__RECORDED INFORMATION__:

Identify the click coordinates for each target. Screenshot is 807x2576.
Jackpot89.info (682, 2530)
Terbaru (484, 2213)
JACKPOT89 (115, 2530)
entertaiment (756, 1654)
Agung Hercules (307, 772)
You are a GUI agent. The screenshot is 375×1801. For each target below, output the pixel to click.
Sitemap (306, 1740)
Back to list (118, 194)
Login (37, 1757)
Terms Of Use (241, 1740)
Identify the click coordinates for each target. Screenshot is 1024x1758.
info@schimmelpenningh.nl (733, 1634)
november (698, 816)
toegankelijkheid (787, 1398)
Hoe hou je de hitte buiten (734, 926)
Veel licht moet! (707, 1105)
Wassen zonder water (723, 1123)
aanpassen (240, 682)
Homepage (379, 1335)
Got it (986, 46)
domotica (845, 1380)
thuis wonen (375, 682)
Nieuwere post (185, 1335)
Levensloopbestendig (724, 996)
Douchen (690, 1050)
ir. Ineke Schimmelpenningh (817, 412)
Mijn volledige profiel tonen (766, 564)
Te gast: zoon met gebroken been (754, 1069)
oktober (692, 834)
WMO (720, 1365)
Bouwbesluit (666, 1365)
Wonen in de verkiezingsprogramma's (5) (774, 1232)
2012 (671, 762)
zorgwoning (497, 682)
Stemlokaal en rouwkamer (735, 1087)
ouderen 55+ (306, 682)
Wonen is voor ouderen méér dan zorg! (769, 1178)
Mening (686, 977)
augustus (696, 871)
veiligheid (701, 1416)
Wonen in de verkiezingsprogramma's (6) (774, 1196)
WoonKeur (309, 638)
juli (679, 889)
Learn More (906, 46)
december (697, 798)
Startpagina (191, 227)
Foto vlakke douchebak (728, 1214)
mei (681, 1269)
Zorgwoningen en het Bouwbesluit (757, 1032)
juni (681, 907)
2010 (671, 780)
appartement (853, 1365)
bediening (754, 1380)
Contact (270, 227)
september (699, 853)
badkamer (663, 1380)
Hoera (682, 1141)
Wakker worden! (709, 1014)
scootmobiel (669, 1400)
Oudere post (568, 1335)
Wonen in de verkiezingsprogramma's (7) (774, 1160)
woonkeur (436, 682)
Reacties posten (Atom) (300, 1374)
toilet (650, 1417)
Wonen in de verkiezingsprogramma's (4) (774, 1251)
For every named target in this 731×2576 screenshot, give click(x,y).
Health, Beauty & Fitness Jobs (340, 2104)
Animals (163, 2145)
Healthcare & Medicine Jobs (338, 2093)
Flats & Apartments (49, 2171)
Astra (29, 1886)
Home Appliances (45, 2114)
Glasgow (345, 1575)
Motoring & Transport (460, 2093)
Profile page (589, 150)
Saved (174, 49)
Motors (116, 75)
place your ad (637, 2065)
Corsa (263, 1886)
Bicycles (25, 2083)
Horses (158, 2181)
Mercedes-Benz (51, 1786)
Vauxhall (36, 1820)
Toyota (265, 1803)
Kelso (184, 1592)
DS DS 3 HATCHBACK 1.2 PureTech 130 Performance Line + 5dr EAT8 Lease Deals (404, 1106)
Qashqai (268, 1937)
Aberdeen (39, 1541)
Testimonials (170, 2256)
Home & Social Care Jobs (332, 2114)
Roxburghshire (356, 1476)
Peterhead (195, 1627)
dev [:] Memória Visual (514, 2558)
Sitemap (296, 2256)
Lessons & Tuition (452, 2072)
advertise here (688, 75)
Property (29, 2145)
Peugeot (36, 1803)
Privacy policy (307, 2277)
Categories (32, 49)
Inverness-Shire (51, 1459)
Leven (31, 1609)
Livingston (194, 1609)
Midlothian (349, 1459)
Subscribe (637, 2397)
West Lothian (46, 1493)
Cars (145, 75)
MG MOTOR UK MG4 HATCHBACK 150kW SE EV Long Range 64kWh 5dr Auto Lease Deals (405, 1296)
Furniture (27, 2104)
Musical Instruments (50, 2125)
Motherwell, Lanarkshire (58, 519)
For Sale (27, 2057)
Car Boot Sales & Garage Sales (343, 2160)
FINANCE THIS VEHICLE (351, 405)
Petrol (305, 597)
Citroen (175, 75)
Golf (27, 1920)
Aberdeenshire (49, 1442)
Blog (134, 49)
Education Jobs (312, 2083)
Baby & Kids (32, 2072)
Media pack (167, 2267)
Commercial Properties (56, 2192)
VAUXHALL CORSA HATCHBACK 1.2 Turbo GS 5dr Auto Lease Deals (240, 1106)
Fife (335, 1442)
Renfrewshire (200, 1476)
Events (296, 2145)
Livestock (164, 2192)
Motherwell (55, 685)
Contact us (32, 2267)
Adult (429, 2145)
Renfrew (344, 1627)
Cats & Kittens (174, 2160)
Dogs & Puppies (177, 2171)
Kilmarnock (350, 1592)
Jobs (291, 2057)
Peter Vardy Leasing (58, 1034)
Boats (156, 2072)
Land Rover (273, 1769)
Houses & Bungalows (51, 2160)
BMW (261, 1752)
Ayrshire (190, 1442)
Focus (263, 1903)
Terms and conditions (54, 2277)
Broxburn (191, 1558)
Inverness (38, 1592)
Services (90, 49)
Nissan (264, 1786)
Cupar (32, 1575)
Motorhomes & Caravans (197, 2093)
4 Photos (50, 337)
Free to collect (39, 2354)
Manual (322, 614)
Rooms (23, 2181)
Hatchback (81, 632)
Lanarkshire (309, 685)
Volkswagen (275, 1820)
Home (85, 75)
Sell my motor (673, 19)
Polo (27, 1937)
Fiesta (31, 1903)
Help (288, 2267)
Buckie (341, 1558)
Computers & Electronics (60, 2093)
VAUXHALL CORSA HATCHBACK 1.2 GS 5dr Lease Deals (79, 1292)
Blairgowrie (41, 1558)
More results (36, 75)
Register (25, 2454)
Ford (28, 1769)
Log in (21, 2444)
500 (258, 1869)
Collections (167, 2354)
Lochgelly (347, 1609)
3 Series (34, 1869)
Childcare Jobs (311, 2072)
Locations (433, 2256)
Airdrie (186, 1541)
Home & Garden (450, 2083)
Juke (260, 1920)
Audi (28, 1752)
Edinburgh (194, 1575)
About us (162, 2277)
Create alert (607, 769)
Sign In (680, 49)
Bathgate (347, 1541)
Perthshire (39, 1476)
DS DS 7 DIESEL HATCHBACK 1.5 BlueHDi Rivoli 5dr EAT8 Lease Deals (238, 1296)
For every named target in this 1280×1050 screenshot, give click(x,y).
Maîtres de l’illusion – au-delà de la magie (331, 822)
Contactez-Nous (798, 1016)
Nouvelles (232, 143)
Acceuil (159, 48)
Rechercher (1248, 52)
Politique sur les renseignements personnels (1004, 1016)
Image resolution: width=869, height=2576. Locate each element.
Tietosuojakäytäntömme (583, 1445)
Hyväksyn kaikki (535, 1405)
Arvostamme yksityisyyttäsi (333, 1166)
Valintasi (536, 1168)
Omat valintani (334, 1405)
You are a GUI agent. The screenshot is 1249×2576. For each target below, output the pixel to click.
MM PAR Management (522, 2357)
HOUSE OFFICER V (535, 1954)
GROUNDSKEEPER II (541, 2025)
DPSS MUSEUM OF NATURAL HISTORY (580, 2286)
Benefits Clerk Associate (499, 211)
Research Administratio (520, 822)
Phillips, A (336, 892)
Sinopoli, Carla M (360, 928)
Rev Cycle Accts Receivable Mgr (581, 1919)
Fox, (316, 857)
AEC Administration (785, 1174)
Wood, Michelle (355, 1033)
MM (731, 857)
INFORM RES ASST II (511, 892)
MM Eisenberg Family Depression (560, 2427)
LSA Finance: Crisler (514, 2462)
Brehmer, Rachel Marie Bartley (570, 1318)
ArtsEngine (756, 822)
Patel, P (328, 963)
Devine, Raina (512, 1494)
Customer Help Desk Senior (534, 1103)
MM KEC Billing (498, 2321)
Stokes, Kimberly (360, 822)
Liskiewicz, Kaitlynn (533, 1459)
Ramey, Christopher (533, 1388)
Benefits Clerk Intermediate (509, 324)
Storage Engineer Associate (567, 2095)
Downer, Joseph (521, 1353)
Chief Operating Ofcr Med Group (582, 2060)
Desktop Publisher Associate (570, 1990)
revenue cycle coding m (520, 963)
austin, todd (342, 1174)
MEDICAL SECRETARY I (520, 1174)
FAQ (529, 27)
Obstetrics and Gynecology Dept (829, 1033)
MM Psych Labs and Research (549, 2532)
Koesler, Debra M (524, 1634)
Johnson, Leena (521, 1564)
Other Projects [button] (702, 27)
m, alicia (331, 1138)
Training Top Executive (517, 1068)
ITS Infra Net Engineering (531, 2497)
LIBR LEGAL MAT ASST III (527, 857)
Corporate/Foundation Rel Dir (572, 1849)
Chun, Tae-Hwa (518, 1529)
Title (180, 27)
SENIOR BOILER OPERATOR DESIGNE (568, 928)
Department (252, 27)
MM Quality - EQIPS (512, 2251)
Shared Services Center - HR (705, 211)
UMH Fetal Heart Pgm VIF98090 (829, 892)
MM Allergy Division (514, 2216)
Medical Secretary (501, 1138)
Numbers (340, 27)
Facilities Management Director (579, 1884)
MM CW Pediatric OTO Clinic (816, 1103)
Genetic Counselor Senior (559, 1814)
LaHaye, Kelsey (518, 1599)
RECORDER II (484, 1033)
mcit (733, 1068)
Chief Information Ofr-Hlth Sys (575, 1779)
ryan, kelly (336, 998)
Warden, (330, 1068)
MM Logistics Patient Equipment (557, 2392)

__YOUR TASK__:
Take the rows from the start through the line containing "Flats & Apartments (49, 2171)" and rewrite them with every occurrence of "click coordinates" replaced by "tap coordinates". Leave all other text unchanged.

__WORKED SOLUTION__:
Identify the tap coordinates for each target. Screenshot is 807x2576.
Jackpot89.info (682, 2530)
Terbaru (484, 2213)
JACKPOT89 (115, 2530)
entertaiment (756, 1654)
Agung Hercules (307, 772)
You are a GUI agent. The screenshot is 375×1801. For each target below, output the pixel to click.
Sitemap (306, 1740)
Back to list (118, 194)
Login (37, 1757)
Terms Of Use (241, 1740)
Identify the tap coordinates for each target. Screenshot is 1024x1758.
info@schimmelpenningh.nl (733, 1634)
november (698, 816)
toegankelijkheid (787, 1398)
Hoe hou je de hitte buiten (734, 926)
Veel licht moet! (707, 1105)
Wassen zonder water (723, 1123)
aanpassen (240, 682)
Homepage (379, 1335)
Got it (986, 46)
domotica (845, 1380)
thuis wonen (375, 682)
Nieuwere post (185, 1335)
Levensloopbestendig (724, 996)
Douchen (690, 1050)
ir. Ineke Schimmelpenningh (817, 412)
Mijn volledige profiel tonen (766, 564)
Te gast: zoon met gebroken been (754, 1069)
oktober (692, 834)
WMO (720, 1365)
Bouwbesluit (666, 1365)
Wonen in de verkiezingsprogramma's (5) (774, 1232)
2012 (671, 762)
zorgwoning (497, 682)
Stemlokaal en rouwkamer (735, 1087)
ouderen 55+ (306, 682)
Wonen is voor ouderen méér dan zorg! (769, 1178)
Mening (686, 977)
augustus (696, 871)
veiligheid (701, 1416)
Wonen in de verkiezingsprogramma's (6) (774, 1196)
WoonKeur (309, 638)
juli (679, 889)
Learn More (906, 46)
december (697, 798)
Startpagina (191, 227)
Foto vlakke douchebak (728, 1214)
mei (681, 1269)
Zorgwoningen en het Bouwbesluit (757, 1032)
juni (681, 907)
2010 (671, 780)
appartement (853, 1365)
bediening (754, 1380)
Contact (270, 227)
september (699, 853)
badkamer (663, 1380)
Hoera (682, 1141)
Wakker worden! (709, 1014)
scootmobiel (669, 1400)
Oudere post (568, 1335)
Wonen in de verkiezingsprogramma's (7) (774, 1160)
woonkeur (436, 682)
Reacties posten (Atom) (300, 1374)
toilet (650, 1417)
Wonen in de verkiezingsprogramma's (4) (774, 1251)
For every named target in this 731×2576 screenshot, give click(x,y).
Health, Beauty & Fitness Jobs (340, 2104)
Animals (163, 2145)
Healthcare & Medicine Jobs (338, 2093)
Flats & Apartments (49, 2171)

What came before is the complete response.